Salvation is not a testimony that we could never have been worse sinners than we were; it is a testimony of the “power of God unto salvation.” (Romans 1:16) “…lest any man should boast” (Ephesians 2:9), if I may conflate.

Now the hard part. If you remain a practicing homosexual, you are not a Christian. It is impossible, because you have not repented your sin and removed yourself from it–and your practice is sin and you know all the places it says so in the Bible. Very simply, sin still dominates your life. Paul says to his Corinthians, “and such were some of you,” not, “and such are some of you.” You can go to church and profess love for Christ and his love for you, but it isn’t happening. If you’re in an “open and welcoming” church, you’re in a happy lie. If you’re in a true church, and your sin is open, people should talk to you about it, unless you choose to avail yourself of a church as a public accommodation and not as a place of worship. But they should not hate you.

I think Elton John is a very burdened person, given over to sin, vain imaginings of his importance and his rights, and false ideas of true religion. In his reprobate mind he his blameless. But, like everyone else, he is full of sin that needs cleansing, repentance, and forgiveness. He doesn’t need hatred.

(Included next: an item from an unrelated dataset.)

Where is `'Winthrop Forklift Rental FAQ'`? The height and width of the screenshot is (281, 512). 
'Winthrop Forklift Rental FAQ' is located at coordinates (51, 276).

We can never merit God’s gift of salvation from the dominion of sin. We cannot make ourselves worthy of the gift before or after receiving it. It’s free, in spite of what we are. But we are told that if we do not forgive, our heavenly Father will not forgive us. (Matthew 6:15) The servant who was forgiven his debt to his lord, and then in turn persecuted those who owed him, was delivered to the tormentors. (Matthew 18:23-34)

Our forgiveness cannot save Elton John, or anyone else; only God’s forgiveness can, and it does not seem that Mr. John has asked for forgiveness and healing. If Elton John’s sin is worse than our own in our minds, it makes us look good in our own minds, and we are not good. And if we still need to look good, maybe we’re still trying to hide that bundle, and we haven’t laid it down as we must.